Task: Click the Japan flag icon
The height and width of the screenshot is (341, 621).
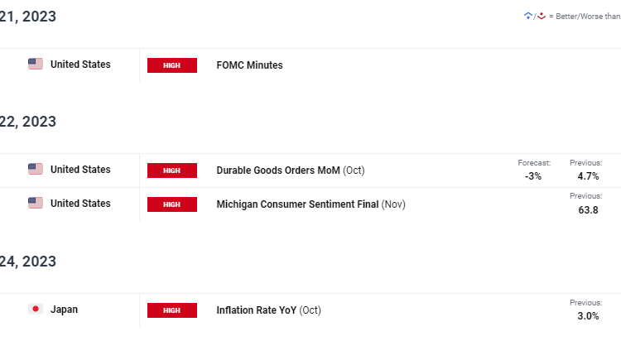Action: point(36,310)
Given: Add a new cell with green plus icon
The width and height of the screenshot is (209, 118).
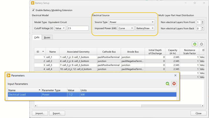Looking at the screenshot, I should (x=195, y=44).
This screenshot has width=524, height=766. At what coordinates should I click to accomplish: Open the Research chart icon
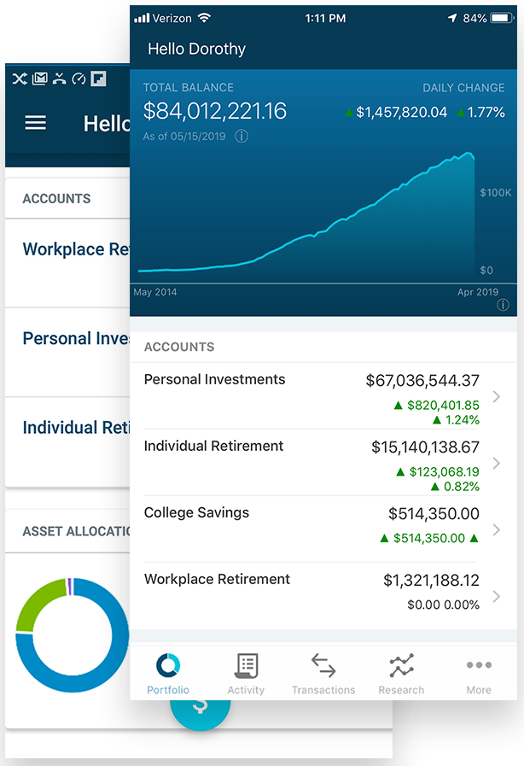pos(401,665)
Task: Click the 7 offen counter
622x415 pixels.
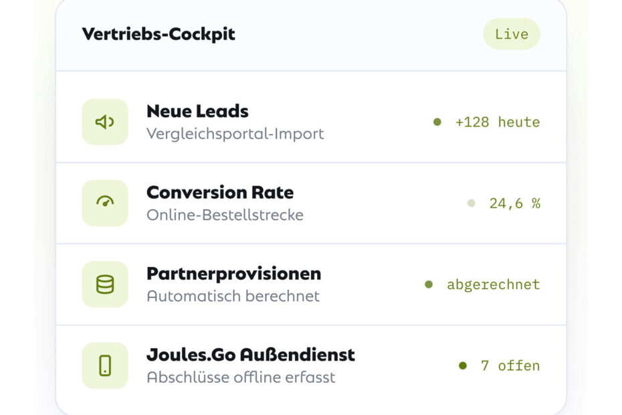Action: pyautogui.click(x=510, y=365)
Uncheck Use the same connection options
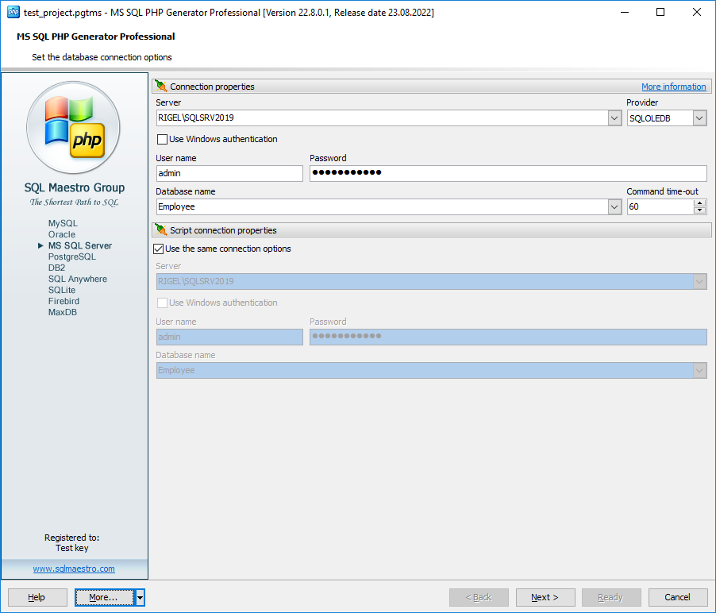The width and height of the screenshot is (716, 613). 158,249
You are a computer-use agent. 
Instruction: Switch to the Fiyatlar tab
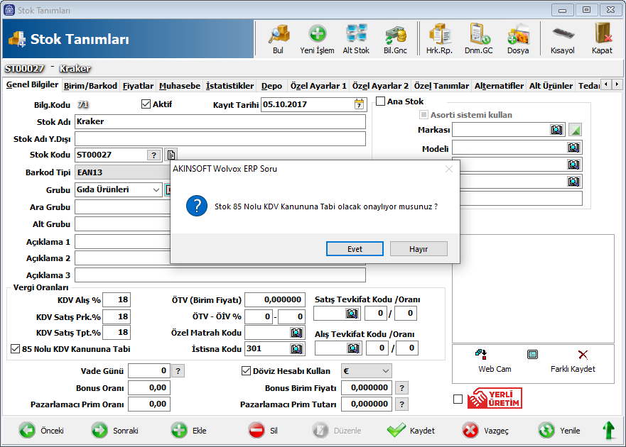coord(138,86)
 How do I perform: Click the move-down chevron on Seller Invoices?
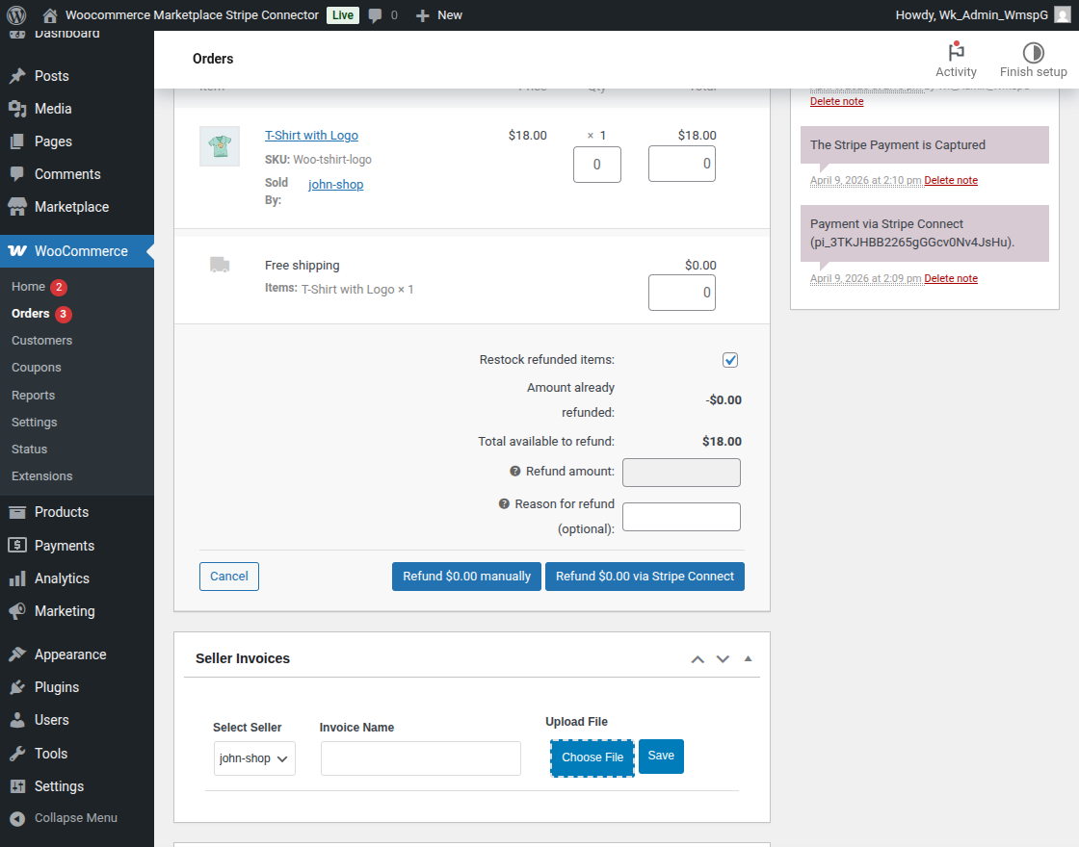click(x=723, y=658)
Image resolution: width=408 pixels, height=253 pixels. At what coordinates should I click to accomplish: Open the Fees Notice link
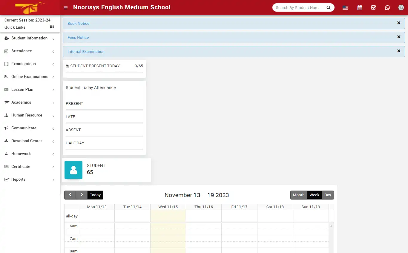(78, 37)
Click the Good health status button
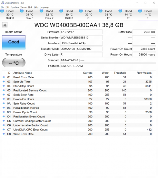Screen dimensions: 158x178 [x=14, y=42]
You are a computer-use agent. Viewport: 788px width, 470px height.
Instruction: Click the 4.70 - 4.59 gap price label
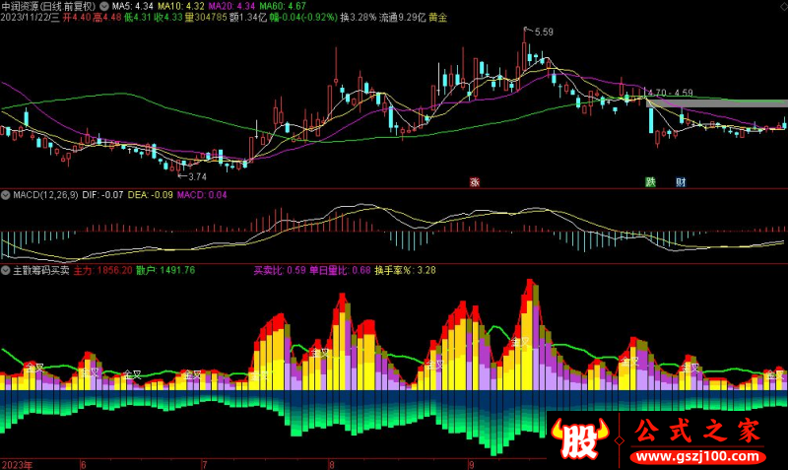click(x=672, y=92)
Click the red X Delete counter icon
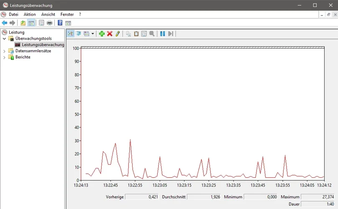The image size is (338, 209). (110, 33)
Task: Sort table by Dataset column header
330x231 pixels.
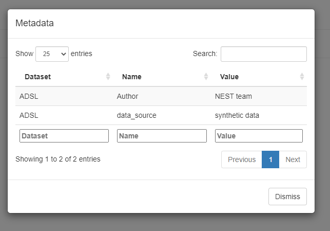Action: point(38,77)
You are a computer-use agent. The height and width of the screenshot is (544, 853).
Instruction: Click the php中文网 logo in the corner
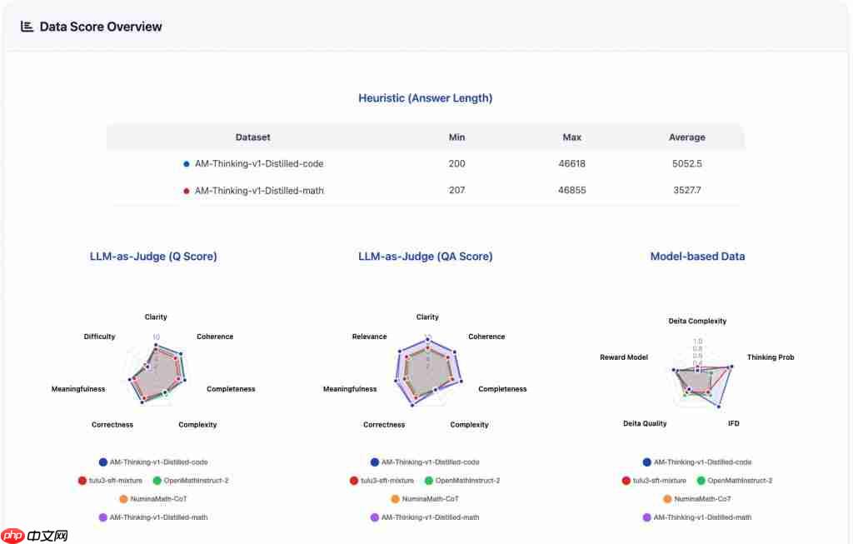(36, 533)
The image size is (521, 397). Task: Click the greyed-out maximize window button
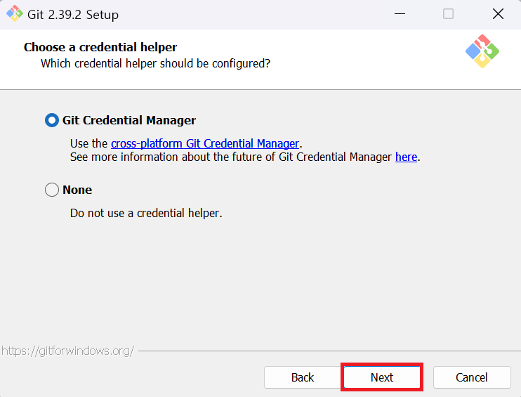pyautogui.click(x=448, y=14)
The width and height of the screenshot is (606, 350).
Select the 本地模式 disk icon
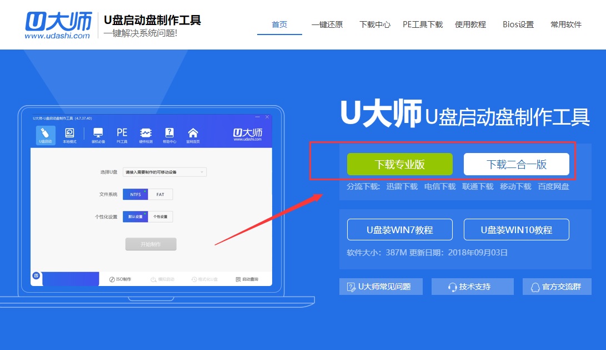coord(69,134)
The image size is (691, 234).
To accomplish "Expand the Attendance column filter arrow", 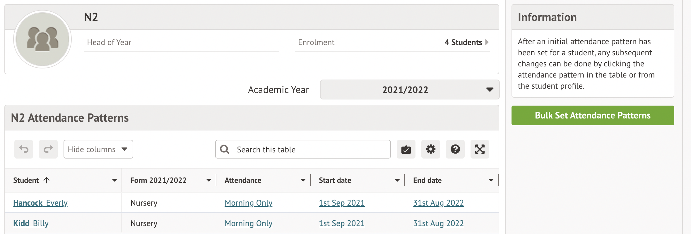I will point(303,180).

Work order
Wherever the string "computer" appears in a line of the records, copy that line.

Response to this exercise
You are a computer-use agent. 
You are a computer-use agent. Viewport: 788px width, 470px height.
You are a computer-use agent. The height and width of the screenshot is (544, 853).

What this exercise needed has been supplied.